Бессонница все чаще одолевала его, не один или два раза в неделю, а четыре или пять раз. Что он делает, когда это происходит? Он не предпринимает долгих прогулок до рассвета. Нет ни одного друга, которого он бы достаточно любил, чтобы потревожить его звонком. Что тут можно сказать? Ничего не скажешь, нет слов.

Он пытался читать, чтобы заснуть, но только становился еще бодрее. Он читал научную литературу и поэзию. Он любил короткие стихи, мгновенно напечатанные на пустом белом листе, ряды букв росчерком прожигали бумагу. Стихи придают смысл его существованию. Стихотворение обнажает вещи, которыми он, как правило, не готов делиться. Это был нюанс каждого стихотворения, по крайней мере для него, по ночам, эти долгие недели, один вдох за другим, во вращающейся комнате в верхней части триплекса (трехуровневой квартиры).

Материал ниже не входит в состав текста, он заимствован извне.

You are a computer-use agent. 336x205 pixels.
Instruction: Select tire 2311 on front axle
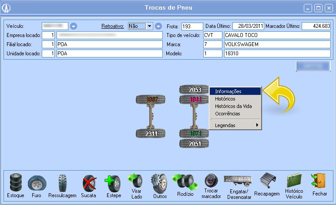151,134
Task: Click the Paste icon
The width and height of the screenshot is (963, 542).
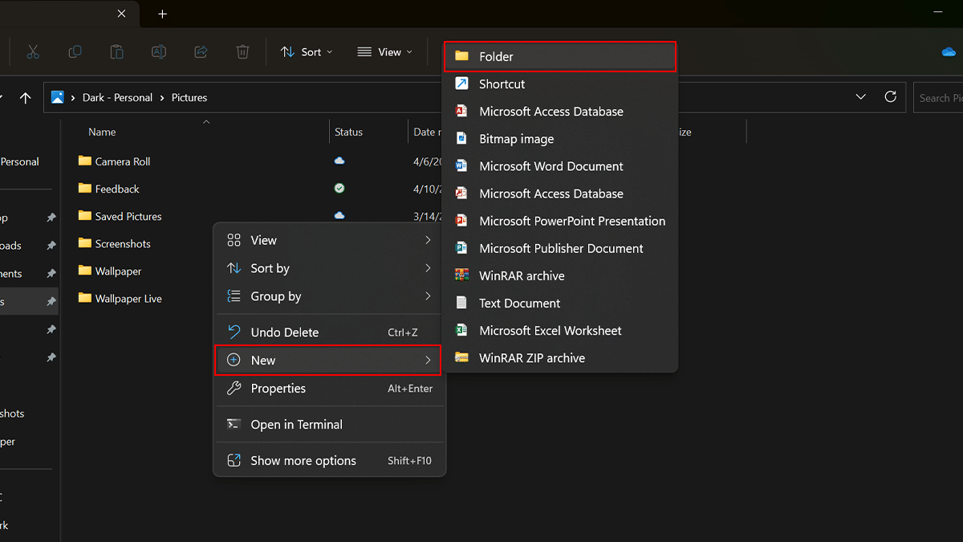Action: [116, 51]
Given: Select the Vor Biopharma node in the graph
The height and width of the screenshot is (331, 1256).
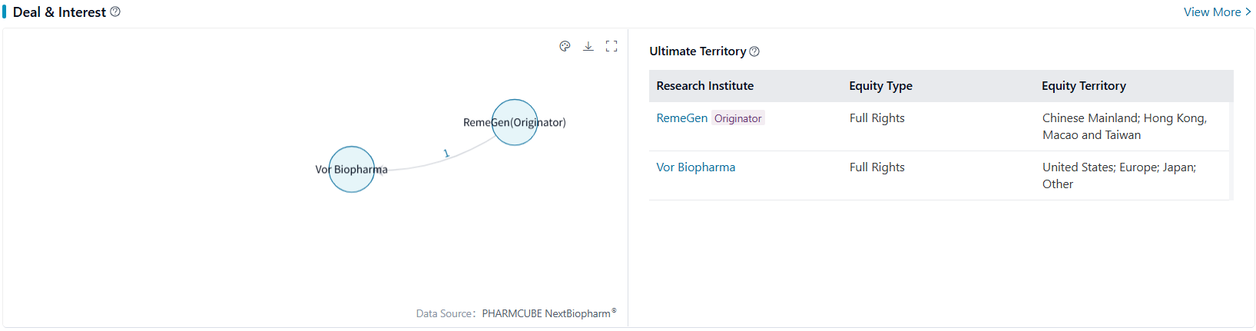Looking at the screenshot, I should (x=352, y=169).
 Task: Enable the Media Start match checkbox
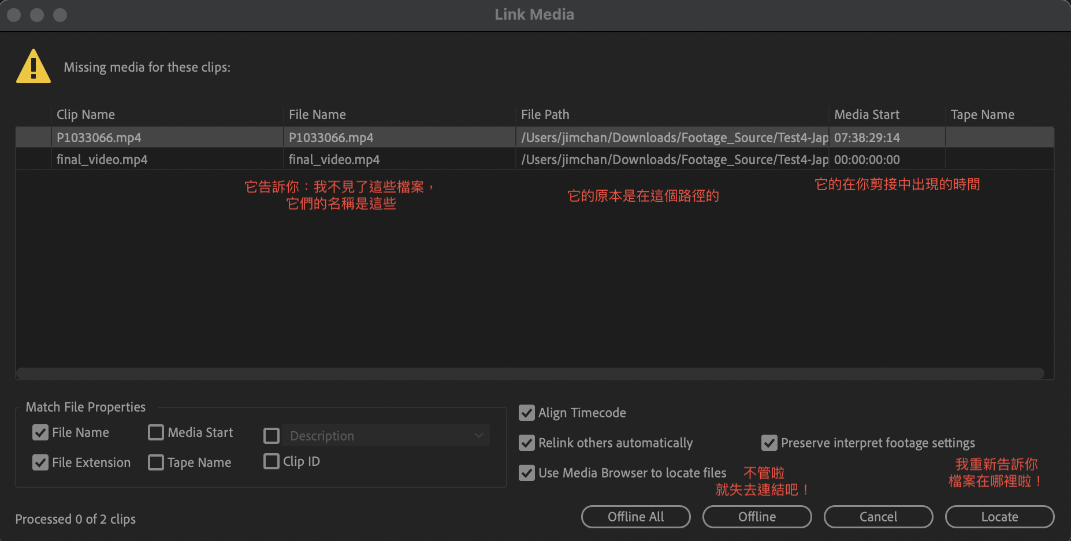click(x=156, y=432)
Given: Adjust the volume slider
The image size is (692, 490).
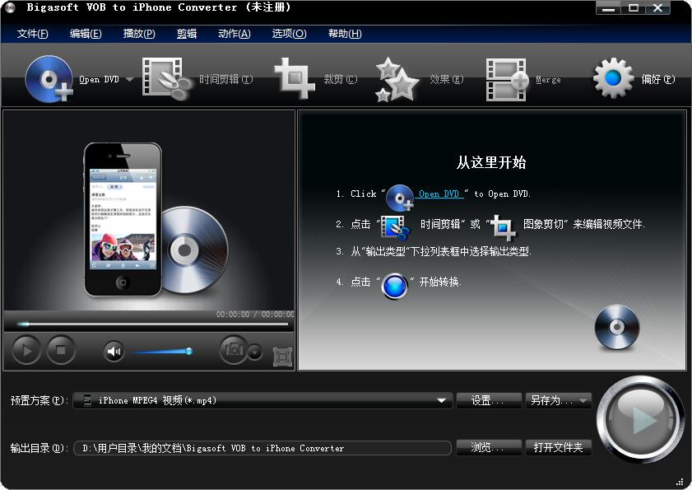Looking at the screenshot, I should [161, 352].
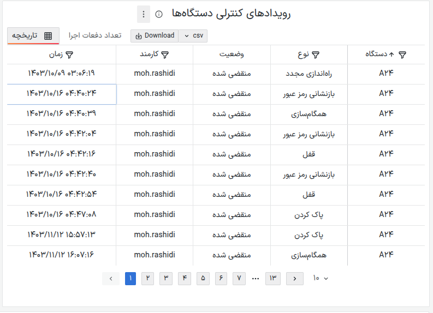
Task: Toggle sort arrow on the دستگاه column
Action: coord(391,55)
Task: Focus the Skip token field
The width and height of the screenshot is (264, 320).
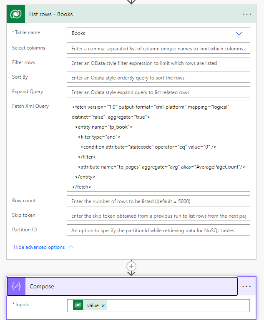Action: (158, 216)
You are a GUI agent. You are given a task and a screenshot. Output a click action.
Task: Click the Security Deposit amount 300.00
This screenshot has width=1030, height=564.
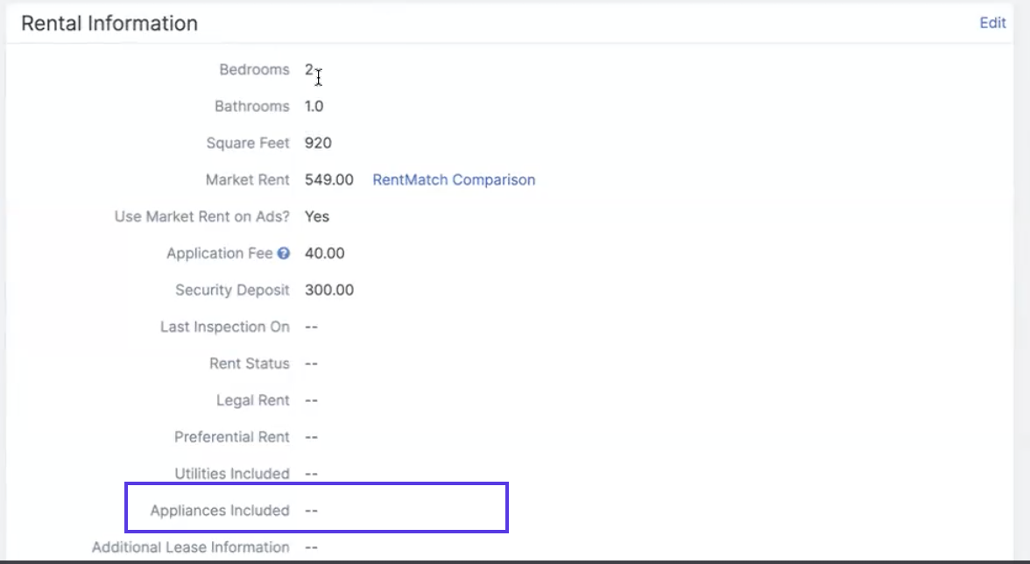[x=328, y=290]
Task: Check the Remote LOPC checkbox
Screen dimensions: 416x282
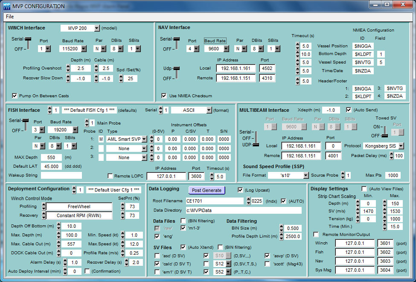Action: point(111,176)
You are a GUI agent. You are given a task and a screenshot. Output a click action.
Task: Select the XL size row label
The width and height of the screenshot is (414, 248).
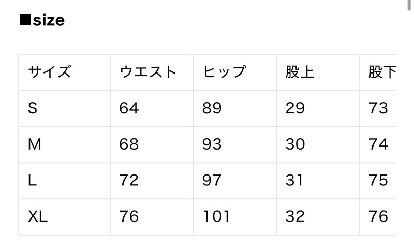[38, 216]
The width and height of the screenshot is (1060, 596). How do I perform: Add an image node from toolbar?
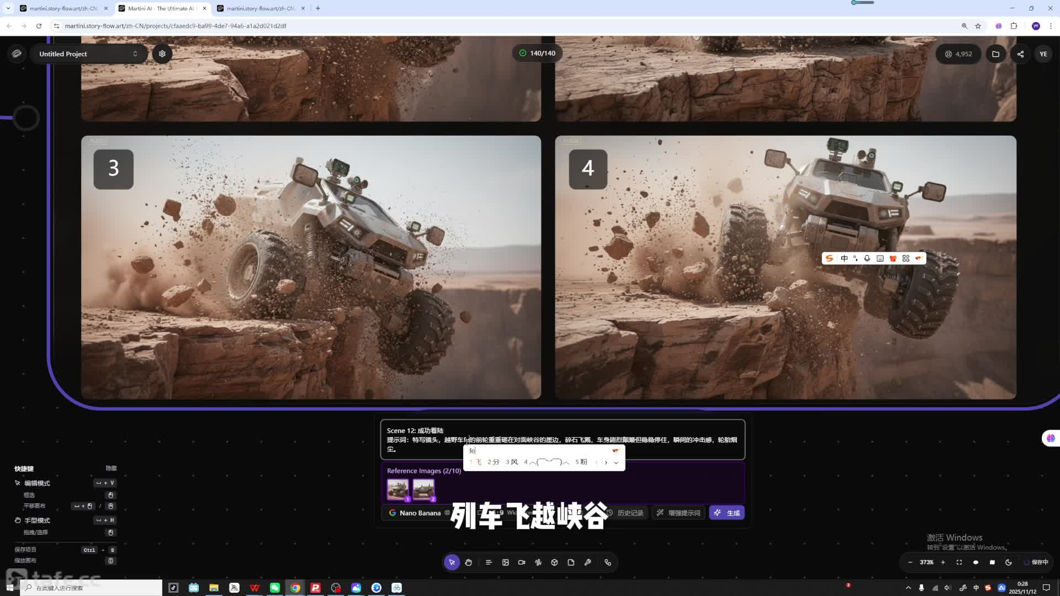coord(505,562)
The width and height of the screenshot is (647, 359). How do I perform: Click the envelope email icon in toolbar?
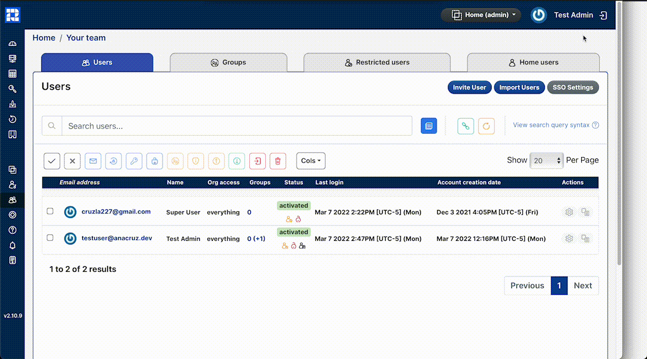93,161
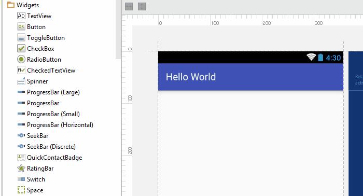The image size is (363, 196).
Task: Select the TextView widget icon
Action: pyautogui.click(x=21, y=16)
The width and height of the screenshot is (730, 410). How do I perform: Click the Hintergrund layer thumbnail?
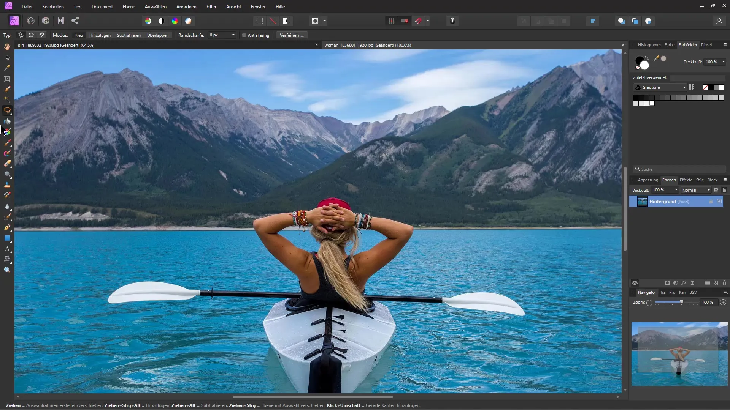(x=642, y=201)
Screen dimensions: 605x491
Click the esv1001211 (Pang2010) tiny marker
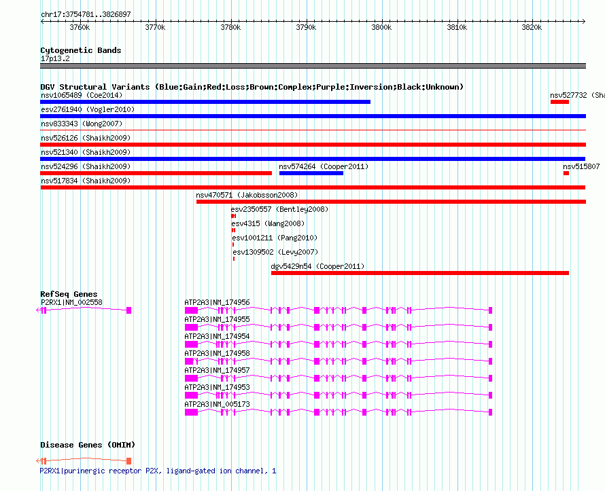(233, 244)
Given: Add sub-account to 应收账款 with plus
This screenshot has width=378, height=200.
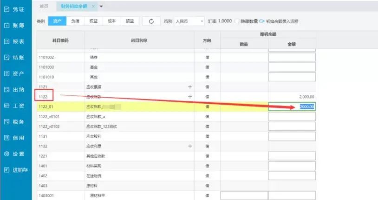Looking at the screenshot, I should pyautogui.click(x=189, y=96).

Он пытался спать стоя одну ночь, в своей комнате для медитации, но не был особо способен на это, не совсем монах, чтобы справиться с этим. Он обходился без сна и установил баланс, безлунное спокойствие, в котором каждая сила уравновешивается другой. Это было краткое изложение, небольшое отступление, маленькая пауза в суматохе неугомонных личностей.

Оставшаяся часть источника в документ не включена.